*Prompt A*
Copy out the stretch of the pizza tip thread from "## Capt Worley" through "0.69 per cent.".

*Page text*
▽
# Pizza delivery boy gets $10 tip for $1,500 order



## Capt Worley PE (Mar 7, 2013)

> A delivery boy in the US delivered a total of 85 large pizzas to one address costing $1,500 (£1,000) but received just $10 for his efforts, a tip of just 0.69 per cent.




http://www.telegraph.co.uk/news/worldnews/northamerica/usa/9913843/Pizza-delivery-boy-gets-10-tip-for-1500-order.html

Meh. He should consider himself lucky. I think the tip was a little low, but definitely in the ballpark.

What say you?


----------



## Judowolf PE (Mar 7, 2013)

I don't think he needs $100 tip, but it takes a lot of time to load/unload that many pizzas...they usually get 2-3 bucks at every stop on average and he missed out on a bunch of deliveries making one huge stop.


----------



## ventilator (Mar 7, 2013)
△
*Prompt B*
Arrange the stretch of the listing from the line containing "Screen dimensions: 1199x1008" through the end of the listing as a JSON list of strings, one string per line, with blank lines skipped. Leave the pictures out.

Rows on where targets appear
▽
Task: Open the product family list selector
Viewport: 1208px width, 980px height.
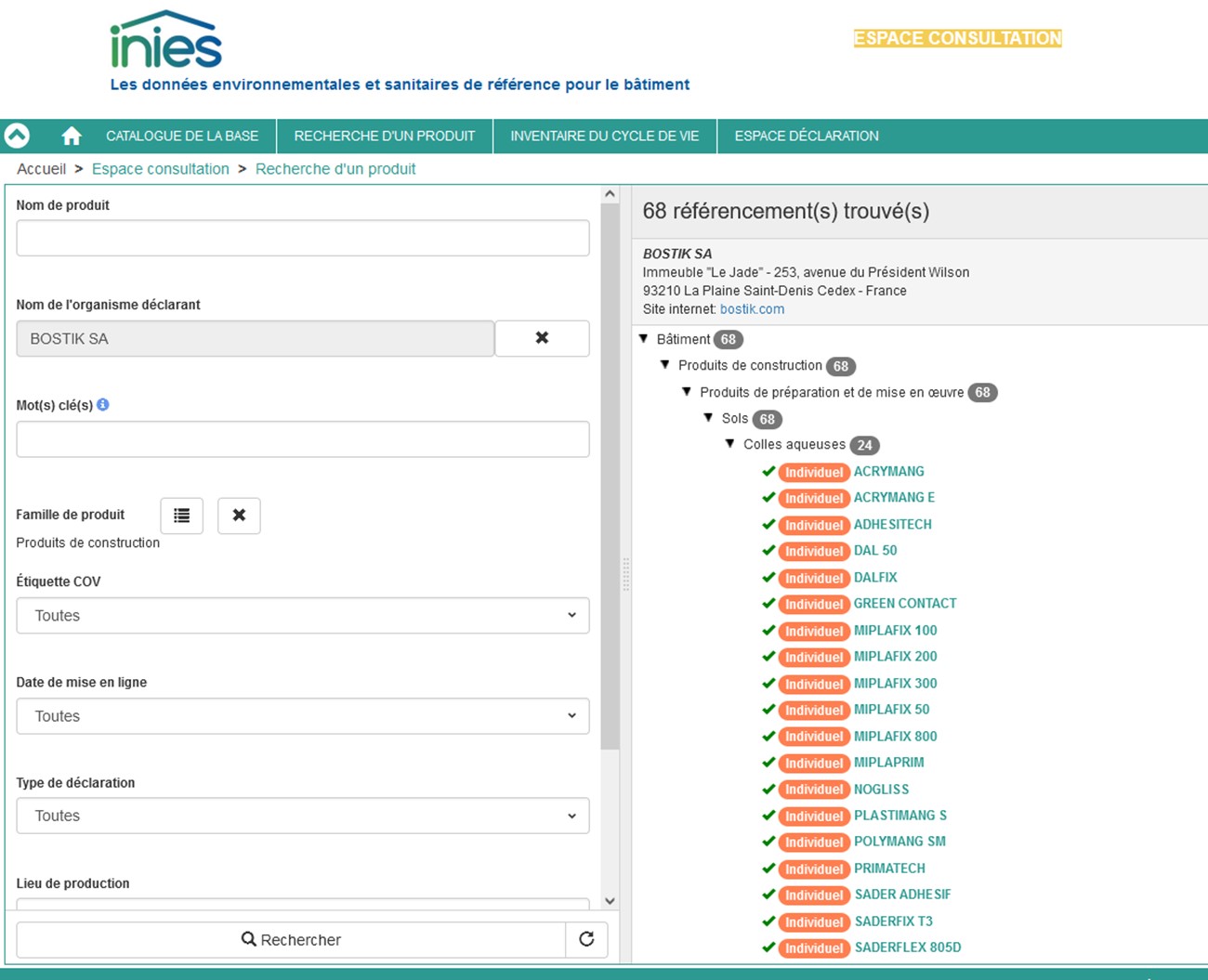Action: point(181,516)
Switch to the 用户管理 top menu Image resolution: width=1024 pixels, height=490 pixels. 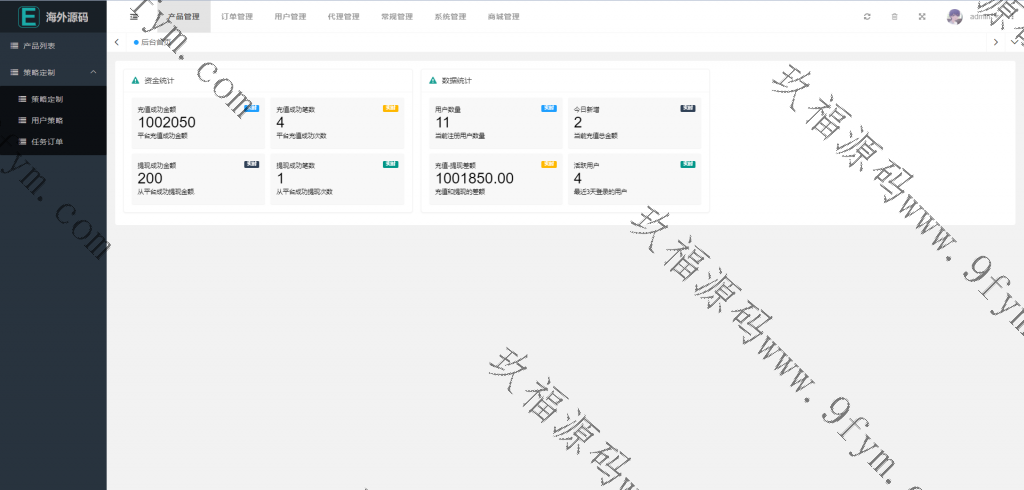290,17
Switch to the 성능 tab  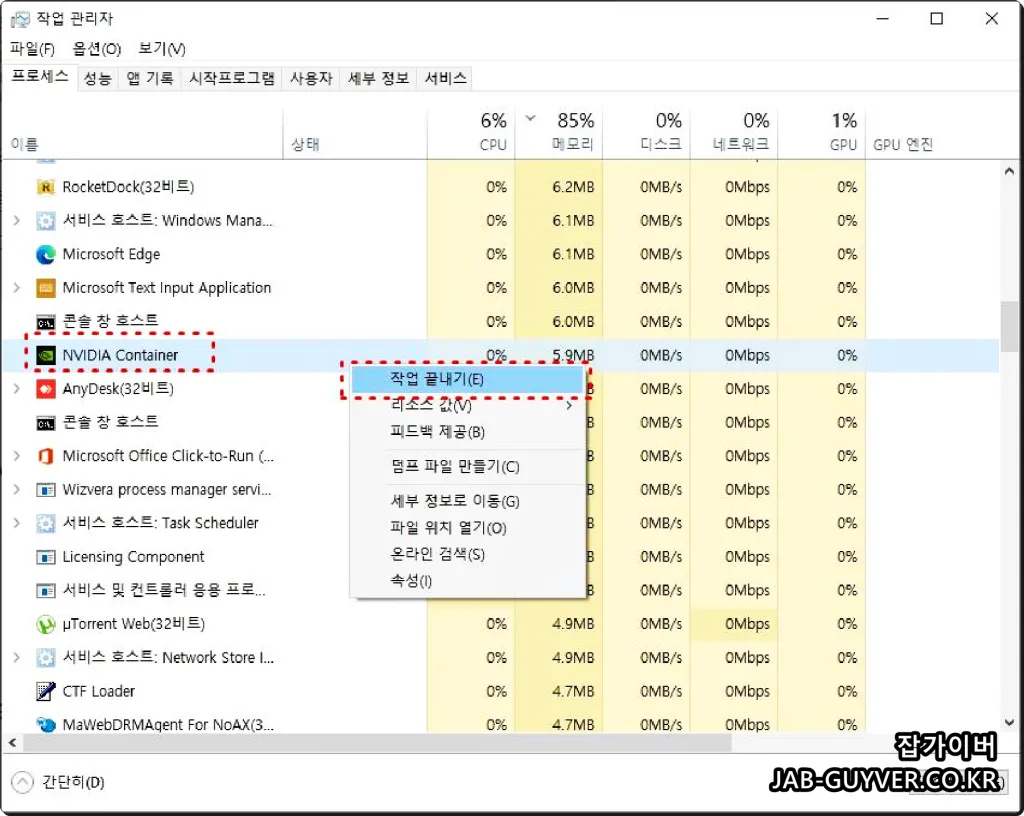tap(97, 78)
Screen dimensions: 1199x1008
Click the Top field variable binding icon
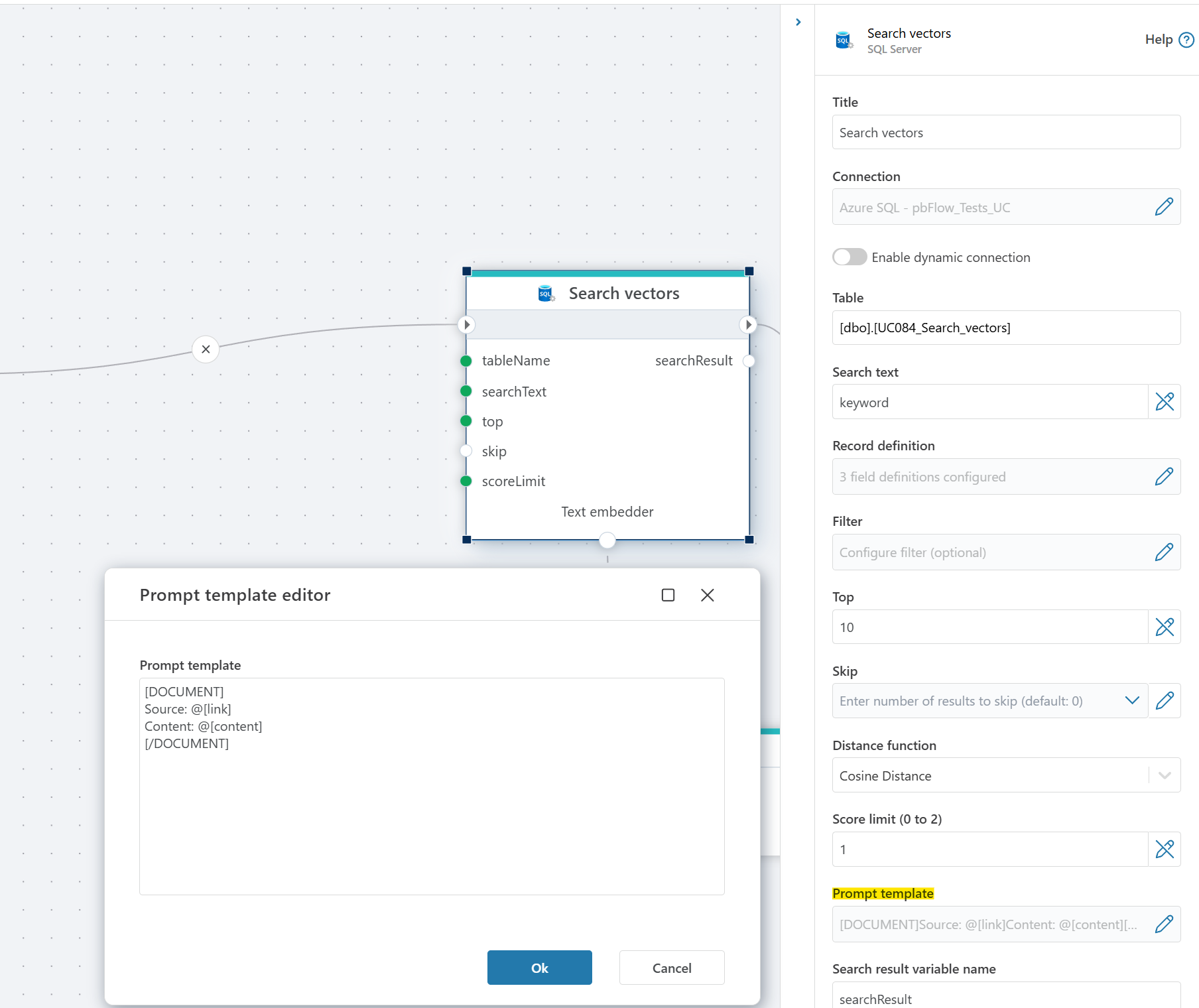[1164, 627]
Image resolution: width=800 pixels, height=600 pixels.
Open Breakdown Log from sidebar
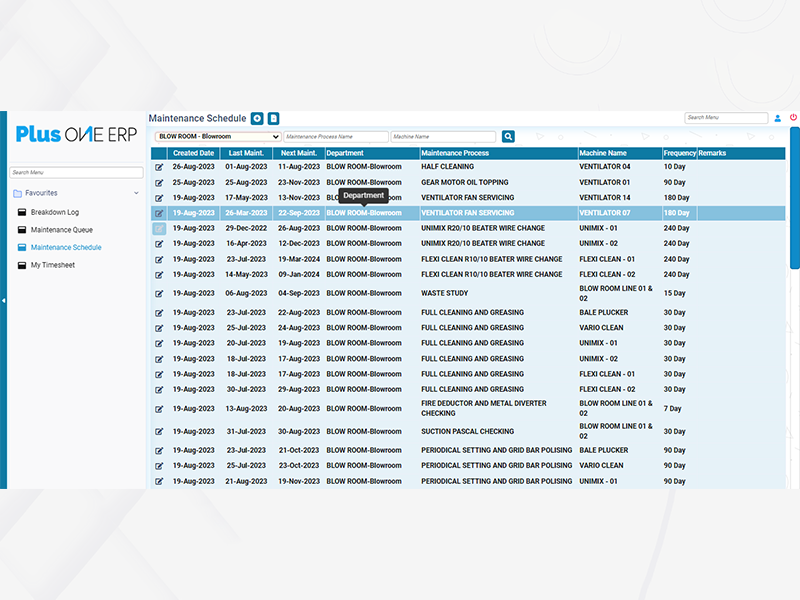click(x=54, y=212)
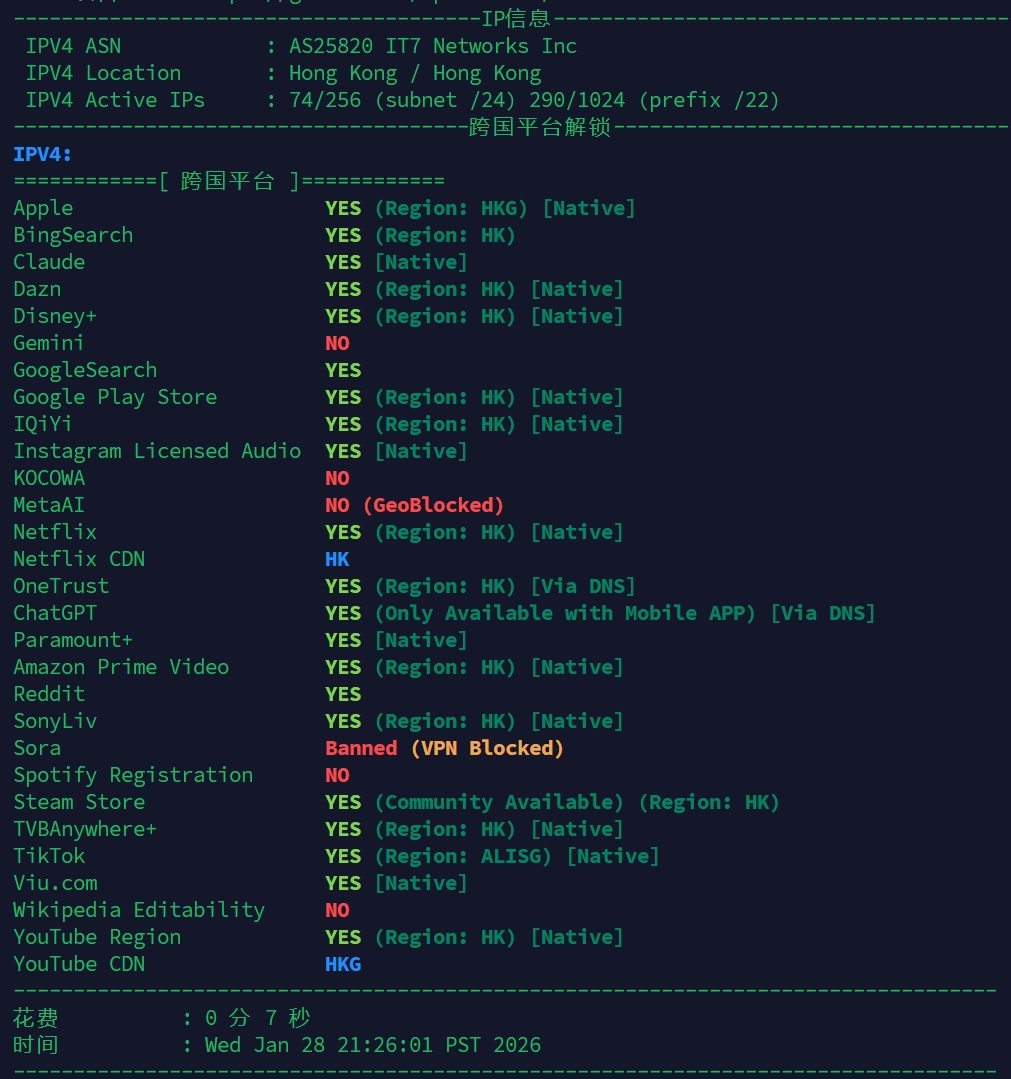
△
*Correct answer A*
## Capt Worley PE (Mar 7, 2013)

> A delivery boy in the US delivered a total of 85 large pizzas to one address costing $1,500 (£1,000) but received just $10 for his efforts, a tip of just 0.69 per cent.

*Correct answer B*
[
  "Screen dimensions: 1199x1008",
  "Click the Top field variable binding icon",
  "[1164, 627]",
  "Image resolution: width=800 pixels, height=600 pixels.",
  "Open Breakdown Log from sidebar",
  "click(x=54, y=212)"
]